Los modernísimos tiempos a vivir en las égidas de la revolución en desarrollos tecnológicos, están repitiendo los viejísimos errores de los primeros filósofos presocráticos del siglo IV y V antes de Cristo: escepticismo, sofismo, relativismo y dudas obstructoras de esa luz intelectual, clarividencia indispensable en toda razón humana para conocer con seguridad meridiana la dirección a seguir en orden a nuestra fe de roca, a cuya moral hemos de atenernos y gozar con los frutos del espíritu en nuestra andadura de peregrinos hacia la casa del Padre.
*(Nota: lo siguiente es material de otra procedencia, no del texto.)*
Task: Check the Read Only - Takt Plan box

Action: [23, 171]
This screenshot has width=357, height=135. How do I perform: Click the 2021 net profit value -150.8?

Cuando ignoramos o despreciamos esa luz, camino y verdad que es Cristo Nuestro Señor, revelación del cielo y respuesta a toda duda que la lógica nos plantea, no nos queda más en la alforja que la duda ante las inseguridades de las vicisitudes y hasta contra la evidencia, el pesimismo ante el presente y el futuro, sumergidos en las consecuencias e ineludibles discusiones, codeándonos en ese tufo nebuloso conducente al desamparo moral de la ley del más fuerte.
Mal se puede amar a la Patria, al prójimo y a la justicia, si antes no se ama a Dios sobre todas las cosas.
Es deprimente y lastimoso oír a los políticos haciendo alarde y apologías de una libertad sin Dios, liberalismo ciego y elogios de permisivismos contra la ley divino-positiva del Decálogo.
Dan náuseas su ignorancia religiosa y su vaciedad mental atentatoria contra la justicia social pública y privada, cuando hacen ascos del glorioso Movimiento Nacional , la Santa Cruzada, la del 36, calificada por Pio XII de “undécima Cruzada”, la única en que España rompió los dientes al comunismo ateo, destructor del hombre, con todos sus atributos de libertad y misión trascendente en este mundo y su destino glorioso a una eternidad de bienaventuranzas compartida con la gloria de la divinidad.
En contra de la apología de la duda y el escepticismo, los siglos cristianos hacen la defensa de la fe sobrenatural y de la verdadera esperanza, fundada en esa fe y no en el triste consuelo de la casualidad atea. Y esos siglos, no lo hicieron con meras palabras de orador sofístico de cumplido, sino con sus prácticas de la vida individual, familiar y social.
- La duda intelectual, demuestra una situación ínfima del espíritu y de la voluntad de amar a la verdad.
- La duda no es ni afirmación ni negación, porque carece de alma y de sustancia y por eso, es estéril; no llega a existencia por debilidad de reconocer afirmaciones contundentes y comprometedoras.
- La duda y el escepticismo, desdibujan hasta la realidad más evidente y se presta a un manejismo vergonzante, propio de rebaño amorfo y sin brújula que le lleve a puerto seguro.
- La duda no puede producir nada viable y fabrica una vida inconsistente de instituciones efímeras. Edifica sobre arenas movedizas porque su raquítica filosofía de la duda, carece de principios y por supuesto…, de fines.
Escepticismo y pesimismo, incluso el anarquismo nihilista, son fórmulas prácticas de los dos; gritos dolorosos y desesperados que se lanzan a la mayor de las negaciones, a la destrucción de lo universal, atacando el sapientísimo orden divino.
Hay hasta sabios en lo humano (tecnologías y cientificismos), que caen en esa enfermedad de la desorientación religiosa, prueba de que esto no proviene de la miseria material, sino de la miseria espiritual, porque una sociedad ilustrada sin fe, busca principios solo de naturaleza nacional, pero si no los encuentra en Dios, esas instituciones no tienen consistencia, ni aguantan y por eso San Pablo decía a los corintios: “estad firmes por la fe”.
“Bienaventurados los que temen al Señor y siguen sus caminos” (Salmo 127). “Te doy gracias, Padre, porque has escondido estas cosas a los sabios y entendidos y se las has revelado a las gentes sencillas” (Mat. II).
Es la sabiduría de los humildes la que salva al mundo en la Verdad revelada de lo eterno.
En la fe católica disfrutamos de la alegría de la luz, del consuelo de la vida bajo la sabia Providencia del Dios amante y protector de sus fieles.
Los amantes de la duda, solo encuentran la amargura del sin sentido, el vacío interior.